A pressão americana provocou a retirada israelense das áreas conquistadas sem que os egípcios tivessem feito quaisquer concessões, o que gerou as condições para que a guerra de 1967 eclodisse.

Uma razão pela qual Israel cedeu foi a garantia que Eisenhower deu ao primeiro-ministro Ben-Gurion. Antes de retirar suas tropas de Sharm el- Sheik, ponto estratégico que protege os estreitos de Tirã, Israel obteve a promessa de que os Estados Unidos manteriam a liberdade de navegação na via marítima.7 Além disso, Washington patrocinou uma resolução das Nações Unidas que criou a Força de Emergência das Nações Unidas (Unef – United Nations Emergency Force) para supervisionar os territórios evacuados pelas tropas israelenses.

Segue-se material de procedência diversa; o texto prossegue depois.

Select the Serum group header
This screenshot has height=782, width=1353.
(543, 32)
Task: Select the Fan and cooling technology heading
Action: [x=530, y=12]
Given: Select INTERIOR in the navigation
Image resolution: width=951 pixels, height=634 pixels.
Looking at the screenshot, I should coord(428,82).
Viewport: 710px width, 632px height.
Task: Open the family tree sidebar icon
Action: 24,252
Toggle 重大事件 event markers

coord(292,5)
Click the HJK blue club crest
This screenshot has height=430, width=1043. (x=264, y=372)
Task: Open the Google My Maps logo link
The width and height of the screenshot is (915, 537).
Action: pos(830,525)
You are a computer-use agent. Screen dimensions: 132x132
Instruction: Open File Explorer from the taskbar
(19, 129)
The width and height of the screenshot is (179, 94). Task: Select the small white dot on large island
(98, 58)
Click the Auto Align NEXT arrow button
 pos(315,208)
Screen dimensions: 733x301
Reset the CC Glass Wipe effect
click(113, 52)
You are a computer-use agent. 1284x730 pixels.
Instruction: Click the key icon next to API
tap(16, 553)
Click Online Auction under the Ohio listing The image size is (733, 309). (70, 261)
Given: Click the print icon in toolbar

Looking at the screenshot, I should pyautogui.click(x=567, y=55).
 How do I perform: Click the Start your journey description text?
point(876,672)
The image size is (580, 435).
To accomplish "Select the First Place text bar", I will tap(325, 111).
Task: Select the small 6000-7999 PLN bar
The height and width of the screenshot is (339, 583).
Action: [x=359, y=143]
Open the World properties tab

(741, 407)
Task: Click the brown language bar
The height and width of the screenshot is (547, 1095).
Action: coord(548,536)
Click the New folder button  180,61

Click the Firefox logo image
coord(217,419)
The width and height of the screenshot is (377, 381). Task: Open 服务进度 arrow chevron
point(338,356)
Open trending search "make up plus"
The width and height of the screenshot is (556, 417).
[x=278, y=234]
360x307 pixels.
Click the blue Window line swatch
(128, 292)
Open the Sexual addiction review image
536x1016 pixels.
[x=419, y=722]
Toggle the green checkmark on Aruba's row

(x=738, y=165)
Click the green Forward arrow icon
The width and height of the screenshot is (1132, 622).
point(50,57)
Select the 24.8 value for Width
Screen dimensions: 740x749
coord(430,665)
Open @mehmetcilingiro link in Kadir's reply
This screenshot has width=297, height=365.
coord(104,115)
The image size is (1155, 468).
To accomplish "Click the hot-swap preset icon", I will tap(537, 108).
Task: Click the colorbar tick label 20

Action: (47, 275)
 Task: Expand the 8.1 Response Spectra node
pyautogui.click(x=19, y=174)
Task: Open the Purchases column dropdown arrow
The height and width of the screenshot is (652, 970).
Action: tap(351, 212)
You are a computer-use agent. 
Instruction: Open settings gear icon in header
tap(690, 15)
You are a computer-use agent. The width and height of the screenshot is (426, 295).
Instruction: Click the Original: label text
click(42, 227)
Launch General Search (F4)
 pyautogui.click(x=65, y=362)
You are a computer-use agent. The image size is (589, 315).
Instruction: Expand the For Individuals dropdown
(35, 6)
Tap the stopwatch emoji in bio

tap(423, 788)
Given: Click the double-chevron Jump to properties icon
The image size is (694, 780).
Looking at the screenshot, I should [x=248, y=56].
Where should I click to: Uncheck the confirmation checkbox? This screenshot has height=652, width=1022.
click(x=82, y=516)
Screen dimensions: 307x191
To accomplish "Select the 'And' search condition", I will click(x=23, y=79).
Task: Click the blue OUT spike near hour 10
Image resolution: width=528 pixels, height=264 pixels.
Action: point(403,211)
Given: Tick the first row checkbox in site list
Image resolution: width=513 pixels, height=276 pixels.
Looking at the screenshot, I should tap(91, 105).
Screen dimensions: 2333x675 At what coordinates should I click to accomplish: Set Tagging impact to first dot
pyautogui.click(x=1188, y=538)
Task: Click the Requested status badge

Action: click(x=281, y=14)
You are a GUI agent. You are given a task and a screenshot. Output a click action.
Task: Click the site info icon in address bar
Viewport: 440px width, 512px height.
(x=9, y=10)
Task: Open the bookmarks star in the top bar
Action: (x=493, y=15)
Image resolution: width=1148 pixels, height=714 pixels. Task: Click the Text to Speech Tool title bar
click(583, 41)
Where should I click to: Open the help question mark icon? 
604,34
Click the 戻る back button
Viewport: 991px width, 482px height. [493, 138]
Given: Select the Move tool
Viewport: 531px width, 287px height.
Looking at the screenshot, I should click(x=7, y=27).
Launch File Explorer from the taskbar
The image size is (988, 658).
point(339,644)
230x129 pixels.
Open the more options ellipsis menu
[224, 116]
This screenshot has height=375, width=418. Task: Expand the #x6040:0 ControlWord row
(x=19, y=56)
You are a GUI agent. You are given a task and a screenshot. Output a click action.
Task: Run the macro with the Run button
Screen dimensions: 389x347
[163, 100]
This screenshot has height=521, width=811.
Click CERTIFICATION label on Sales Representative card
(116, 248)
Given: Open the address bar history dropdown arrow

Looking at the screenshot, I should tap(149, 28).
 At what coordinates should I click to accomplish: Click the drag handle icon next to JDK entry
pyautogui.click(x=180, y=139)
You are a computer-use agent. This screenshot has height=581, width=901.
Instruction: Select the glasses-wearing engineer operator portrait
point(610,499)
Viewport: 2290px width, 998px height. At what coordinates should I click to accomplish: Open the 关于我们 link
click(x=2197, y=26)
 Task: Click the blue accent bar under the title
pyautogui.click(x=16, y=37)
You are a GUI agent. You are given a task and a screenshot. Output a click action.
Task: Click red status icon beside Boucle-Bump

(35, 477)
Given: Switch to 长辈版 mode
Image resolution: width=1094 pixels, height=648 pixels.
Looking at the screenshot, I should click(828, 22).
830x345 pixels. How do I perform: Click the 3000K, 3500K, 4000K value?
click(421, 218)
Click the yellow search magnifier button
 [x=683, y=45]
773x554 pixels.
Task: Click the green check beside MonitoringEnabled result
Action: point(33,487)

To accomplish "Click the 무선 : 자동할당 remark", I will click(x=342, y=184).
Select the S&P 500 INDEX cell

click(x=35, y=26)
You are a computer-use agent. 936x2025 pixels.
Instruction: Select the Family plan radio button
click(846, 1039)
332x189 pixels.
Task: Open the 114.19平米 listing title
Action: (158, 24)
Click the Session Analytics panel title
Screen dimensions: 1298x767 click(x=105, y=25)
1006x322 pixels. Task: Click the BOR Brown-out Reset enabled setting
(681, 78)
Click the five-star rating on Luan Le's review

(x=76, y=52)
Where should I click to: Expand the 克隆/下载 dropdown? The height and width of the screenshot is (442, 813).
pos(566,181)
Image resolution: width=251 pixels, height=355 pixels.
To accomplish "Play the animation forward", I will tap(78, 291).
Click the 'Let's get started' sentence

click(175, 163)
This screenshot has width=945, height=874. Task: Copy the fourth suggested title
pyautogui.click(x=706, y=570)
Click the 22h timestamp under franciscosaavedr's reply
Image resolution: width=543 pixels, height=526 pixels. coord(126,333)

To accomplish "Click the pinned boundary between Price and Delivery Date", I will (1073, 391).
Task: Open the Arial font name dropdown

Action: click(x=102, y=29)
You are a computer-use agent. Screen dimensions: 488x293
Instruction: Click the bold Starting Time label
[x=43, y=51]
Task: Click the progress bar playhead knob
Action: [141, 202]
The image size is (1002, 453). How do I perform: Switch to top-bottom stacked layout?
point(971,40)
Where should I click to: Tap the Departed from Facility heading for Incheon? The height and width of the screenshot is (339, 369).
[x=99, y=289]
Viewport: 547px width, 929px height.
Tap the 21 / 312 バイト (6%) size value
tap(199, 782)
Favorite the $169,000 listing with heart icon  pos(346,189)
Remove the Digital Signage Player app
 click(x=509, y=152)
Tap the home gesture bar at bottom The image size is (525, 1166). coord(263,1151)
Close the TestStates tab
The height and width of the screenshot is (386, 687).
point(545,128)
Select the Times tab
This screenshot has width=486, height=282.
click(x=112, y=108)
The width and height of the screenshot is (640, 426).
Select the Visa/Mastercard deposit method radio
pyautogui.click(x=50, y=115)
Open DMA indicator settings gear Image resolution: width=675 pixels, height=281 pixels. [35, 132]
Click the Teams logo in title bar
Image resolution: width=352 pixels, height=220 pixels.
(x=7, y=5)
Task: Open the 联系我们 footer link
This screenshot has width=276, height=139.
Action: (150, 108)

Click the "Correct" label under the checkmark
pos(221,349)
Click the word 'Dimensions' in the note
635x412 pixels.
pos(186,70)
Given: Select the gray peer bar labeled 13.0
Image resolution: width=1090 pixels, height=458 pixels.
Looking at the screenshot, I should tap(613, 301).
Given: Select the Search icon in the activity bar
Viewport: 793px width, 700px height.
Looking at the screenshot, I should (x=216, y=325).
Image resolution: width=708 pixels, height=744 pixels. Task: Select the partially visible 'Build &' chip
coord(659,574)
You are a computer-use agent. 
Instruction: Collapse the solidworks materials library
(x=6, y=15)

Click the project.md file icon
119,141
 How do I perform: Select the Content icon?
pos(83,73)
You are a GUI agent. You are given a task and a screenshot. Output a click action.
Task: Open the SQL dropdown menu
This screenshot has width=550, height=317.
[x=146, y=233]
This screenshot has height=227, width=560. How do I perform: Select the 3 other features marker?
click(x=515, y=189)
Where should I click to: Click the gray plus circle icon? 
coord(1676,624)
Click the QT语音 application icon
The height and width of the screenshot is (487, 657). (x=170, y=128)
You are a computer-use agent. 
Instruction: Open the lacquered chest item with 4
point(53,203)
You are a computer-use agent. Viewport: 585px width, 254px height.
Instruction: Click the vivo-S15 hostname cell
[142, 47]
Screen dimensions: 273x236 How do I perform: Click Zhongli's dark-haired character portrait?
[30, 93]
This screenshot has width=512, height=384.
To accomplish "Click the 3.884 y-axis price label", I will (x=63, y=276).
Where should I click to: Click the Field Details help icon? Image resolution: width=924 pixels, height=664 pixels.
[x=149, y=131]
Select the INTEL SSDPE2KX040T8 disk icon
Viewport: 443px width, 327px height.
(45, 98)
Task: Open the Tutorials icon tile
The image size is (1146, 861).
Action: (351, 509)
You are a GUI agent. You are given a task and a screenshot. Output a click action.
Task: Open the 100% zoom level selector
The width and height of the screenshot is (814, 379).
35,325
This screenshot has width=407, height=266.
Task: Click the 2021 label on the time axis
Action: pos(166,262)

A guerra encerrou temporariamente as atividades dos fedayin; no entanto, eles se reorganizaram alguns anos depois com o nome de Organização para a Libertação da Palestina (OLP), que reuniu grupos terroristas de coexistência difícil.

Notas
1 Eliezer Eli. The Bat Galim Case Before the Security Council. Middle Eastern Affairs(abril de 1955), pág. 108-109.
2 Al-Misri (12 de abril de 1954).
2a Gamal Abdel Nasser (1918-1970). Um dos criadores da República no Egito e seu primeiro presidente eleito. Após a derrota dos árabes na guerra de 1948, foi um dos fundadores do Comitê dos Oficiais Livres que em 1952 derrubou o rei Farouk, proclamando a República. Em 1954 assumiu o poder. O nasserismo se enfraqueceu com a nova derrota para Israel, em 1967.
3 Middle Eastern Affairs (dezembro de 1956), pág. 461.
4 Middle Eastern Affairs (dezembro de 1956), pág. 460.
5 Security Council Official Records (30 de outubro de 1948), pág. 14.
6 Mitchell Bard. The Complete Idiot’s Guide to Middle East Conflict. New York: Alpha Books, 2003, pág. 178-181.
7 Janice Gross Stein e Raymond Tainter. Rational Decision Making: Israel’s Security Choices. Ohio: Ohio State University, 1976, pág. 163.